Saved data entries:
_ _ _
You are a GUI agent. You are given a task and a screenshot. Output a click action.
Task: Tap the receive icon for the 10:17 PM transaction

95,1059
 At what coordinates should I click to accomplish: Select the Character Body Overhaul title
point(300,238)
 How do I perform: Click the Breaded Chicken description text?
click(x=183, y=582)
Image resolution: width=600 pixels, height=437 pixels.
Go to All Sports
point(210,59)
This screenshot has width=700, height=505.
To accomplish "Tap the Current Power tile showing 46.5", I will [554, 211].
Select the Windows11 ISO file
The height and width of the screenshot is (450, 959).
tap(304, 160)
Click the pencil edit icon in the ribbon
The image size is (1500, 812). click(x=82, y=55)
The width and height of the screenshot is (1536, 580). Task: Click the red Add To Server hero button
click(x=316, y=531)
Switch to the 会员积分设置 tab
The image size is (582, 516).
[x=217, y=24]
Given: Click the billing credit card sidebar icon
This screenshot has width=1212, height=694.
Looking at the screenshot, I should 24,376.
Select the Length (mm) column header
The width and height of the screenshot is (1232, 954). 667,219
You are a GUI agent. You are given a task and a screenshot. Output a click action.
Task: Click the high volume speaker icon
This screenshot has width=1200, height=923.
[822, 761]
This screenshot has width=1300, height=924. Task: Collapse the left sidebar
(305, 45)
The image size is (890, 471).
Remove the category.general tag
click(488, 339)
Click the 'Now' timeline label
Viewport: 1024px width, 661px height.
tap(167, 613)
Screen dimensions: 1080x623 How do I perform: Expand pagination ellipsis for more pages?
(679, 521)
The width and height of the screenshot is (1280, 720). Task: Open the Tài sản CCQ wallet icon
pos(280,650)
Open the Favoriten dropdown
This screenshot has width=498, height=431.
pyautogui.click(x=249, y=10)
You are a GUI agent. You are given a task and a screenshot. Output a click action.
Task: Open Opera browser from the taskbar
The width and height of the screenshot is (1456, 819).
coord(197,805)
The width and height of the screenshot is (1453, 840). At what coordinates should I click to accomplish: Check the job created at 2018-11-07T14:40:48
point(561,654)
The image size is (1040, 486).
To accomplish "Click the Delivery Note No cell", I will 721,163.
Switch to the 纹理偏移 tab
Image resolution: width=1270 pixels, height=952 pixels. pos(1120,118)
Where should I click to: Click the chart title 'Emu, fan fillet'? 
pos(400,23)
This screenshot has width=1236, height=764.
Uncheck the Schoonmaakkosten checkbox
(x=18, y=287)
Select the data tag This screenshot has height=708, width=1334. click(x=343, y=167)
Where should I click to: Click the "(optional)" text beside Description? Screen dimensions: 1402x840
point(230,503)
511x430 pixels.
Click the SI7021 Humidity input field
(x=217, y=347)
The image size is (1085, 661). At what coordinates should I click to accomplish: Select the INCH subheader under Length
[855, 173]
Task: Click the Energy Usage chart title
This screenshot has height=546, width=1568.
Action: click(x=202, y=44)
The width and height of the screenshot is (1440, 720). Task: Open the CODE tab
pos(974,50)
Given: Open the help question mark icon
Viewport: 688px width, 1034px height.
_ _ _
Exercise: Print the entries exactly. Include every one.

Output:
You are a GUI agent. You are given a task and a screenshot. Output a click action.
Task: Tap the receive icon for the 10:17 PM transaction

95,1059
 At what coordinates should I click to accomplish: Select the Character Body Overhaul title
point(300,238)
 How do I perform: Click the Breaded Chicken description text?
click(x=183, y=582)
Image resolution: width=600 pixels, height=437 pixels.
Go to All Sports
point(210,59)
This screenshot has width=700, height=505.
To accomplish "Tap the Current Power tile showing 46.5", I will [554, 211].
Select the Windows11 ISO file
The height and width of the screenshot is (450, 959).
tap(304, 160)
Click the pencil edit icon in the ribbon
The image size is (1500, 812). click(x=82, y=55)
The width and height of the screenshot is (1536, 580). Task: Click the red Add To Server hero button
click(x=316, y=531)
Switch to the 会员积分设置 tab
The image size is (582, 516).
[x=217, y=24]
Given: Click the billing credit card sidebar icon
This screenshot has width=1212, height=694.
Looking at the screenshot, I should 24,376.
Select the Length (mm) column header
The width and height of the screenshot is (1232, 954). 667,219
You are a GUI agent. You are given a task and a screenshot. Output a click action.
Task: Click the high volume speaker icon
This screenshot has width=1200, height=923.
[822, 761]
This screenshot has width=1300, height=924. Task: Collapse the left sidebar
(305, 45)
The image size is (890, 471).
Remove the category.general tag
click(488, 339)
Click the 'Now' timeline label
Viewport: 1024px width, 661px height.
tap(167, 613)
Screen dimensions: 1080x623 How do I perform: Expand pagination ellipsis for more pages?
(679, 521)
The width and height of the screenshot is (1280, 720). Task: Open the Tài sản CCQ wallet icon
pos(280,650)
Open the Favoriten dropdown
This screenshot has width=498, height=431.
pyautogui.click(x=249, y=10)
You are a GUI agent. You are given a task and a screenshot. Output a click action.
Task: Open Opera browser from the taskbar
The width and height of the screenshot is (1456, 819).
coord(197,805)
The width and height of the screenshot is (1453, 840). At what coordinates should I click to accomplish: Check the job created at 2018-11-07T14:40:48
point(561,654)
The image size is (1040, 486).
To accomplish "Click the Delivery Note No cell", I will 721,163.
Switch to the 纹理偏移 tab
Image resolution: width=1270 pixels, height=952 pixels. pos(1120,118)
Where should I click to: Click the chart title 'Emu, fan fillet'? 
pos(400,23)
This screenshot has width=1236, height=764.
Uncheck the Schoonmaakkosten checkbox
(x=18, y=287)
Select the data tag This screenshot has height=708, width=1334. click(x=343, y=167)
Where should I click to: Click the "(optional)" text beside Description? Screen dimensions: 1402x840
point(230,503)
511x430 pixels.
Click the SI7021 Humidity input field
(x=217, y=347)
The image size is (1085, 661). At what coordinates should I click to accomplish: Select the INCH subheader under Length
[855, 173]
Task: Click the Energy Usage chart title
This screenshot has height=546, width=1568.
Action: click(x=202, y=44)
The width and height of the screenshot is (1440, 720). Task: Open the CODE tab
pos(974,50)
Given: Open the help question mark icon
Viewport: 688px width, 1034px height.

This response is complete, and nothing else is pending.